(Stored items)

------------------------------------

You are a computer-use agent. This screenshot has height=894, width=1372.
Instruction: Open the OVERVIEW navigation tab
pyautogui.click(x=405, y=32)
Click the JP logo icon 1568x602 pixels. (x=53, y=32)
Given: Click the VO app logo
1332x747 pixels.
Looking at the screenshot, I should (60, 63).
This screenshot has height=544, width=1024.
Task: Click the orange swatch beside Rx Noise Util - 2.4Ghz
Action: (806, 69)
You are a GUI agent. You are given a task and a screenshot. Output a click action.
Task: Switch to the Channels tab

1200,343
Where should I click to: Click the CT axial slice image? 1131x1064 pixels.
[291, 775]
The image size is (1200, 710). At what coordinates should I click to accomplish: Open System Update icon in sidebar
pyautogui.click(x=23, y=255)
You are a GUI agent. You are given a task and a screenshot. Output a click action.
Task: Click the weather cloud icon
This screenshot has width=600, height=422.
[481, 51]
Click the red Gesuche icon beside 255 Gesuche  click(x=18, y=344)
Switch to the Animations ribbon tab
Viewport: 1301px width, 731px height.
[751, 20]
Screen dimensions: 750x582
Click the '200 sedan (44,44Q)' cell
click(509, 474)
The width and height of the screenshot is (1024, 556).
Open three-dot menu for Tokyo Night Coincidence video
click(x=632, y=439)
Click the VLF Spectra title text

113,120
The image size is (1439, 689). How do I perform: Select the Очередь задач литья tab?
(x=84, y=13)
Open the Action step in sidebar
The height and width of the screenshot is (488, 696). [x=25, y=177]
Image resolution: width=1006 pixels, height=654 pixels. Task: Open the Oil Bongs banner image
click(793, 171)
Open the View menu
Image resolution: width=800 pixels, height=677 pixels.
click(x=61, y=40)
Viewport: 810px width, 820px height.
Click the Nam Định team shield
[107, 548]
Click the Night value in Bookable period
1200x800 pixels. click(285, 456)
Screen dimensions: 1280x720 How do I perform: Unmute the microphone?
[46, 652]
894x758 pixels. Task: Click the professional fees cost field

------------------------------------

§ Task item
Send back each record exactly as it stands.

§ Written response
You are a computer-use agent. This screenshot has height=894, width=1372.
Instruction: Open the OVERVIEW navigation tab
pyautogui.click(x=405, y=32)
Click the JP logo icon 1568x602 pixels. (x=53, y=32)
Given: Click the VO app logo
1332x747 pixels.
Looking at the screenshot, I should (60, 63).
This screenshot has height=544, width=1024.
Task: Click the orange swatch beside Rx Noise Util - 2.4Ghz
Action: (806, 69)
You are a GUI agent. You are given a task and a screenshot. Output a click action.
Task: Switch to the Channels tab

1200,343
Where should I click to: Click the CT axial slice image? 1131x1064 pixels.
[291, 775]
The image size is (1200, 710). At what coordinates should I click to accomplish: Open System Update icon in sidebar
pyautogui.click(x=23, y=255)
You are a GUI agent. You are given a task and a screenshot. Output a click action.
Task: Click the weather cloud icon
This screenshot has width=600, height=422.
[481, 51]
Click the red Gesuche icon beside 255 Gesuche  click(x=18, y=344)
Switch to the Animations ribbon tab
Viewport: 1301px width, 731px height.
[751, 20]
Screen dimensions: 750x582
Click the '200 sedan (44,44Q)' cell
click(509, 474)
The width and height of the screenshot is (1024, 556).
Open three-dot menu for Tokyo Night Coincidence video
click(x=632, y=439)
Click the VLF Spectra title text

113,120
The image size is (1439, 689). How do I perform: Select the Очередь задач литья tab?
(x=84, y=13)
Open the Action step in sidebar
The height and width of the screenshot is (488, 696). [x=25, y=177]
Image resolution: width=1006 pixels, height=654 pixels. Task: Open the Oil Bongs banner image
click(793, 171)
Open the View menu
Image resolution: width=800 pixels, height=677 pixels.
click(x=61, y=40)
Viewport: 810px width, 820px height.
Click the Nam Định team shield
[107, 548]
Click the Night value in Bookable period
1200x800 pixels. click(285, 456)
Screen dimensions: 1280x720 How do I perform: Unmute the microphone?
[46, 652]
894x758 pixels. Task: Click the professional fees cost field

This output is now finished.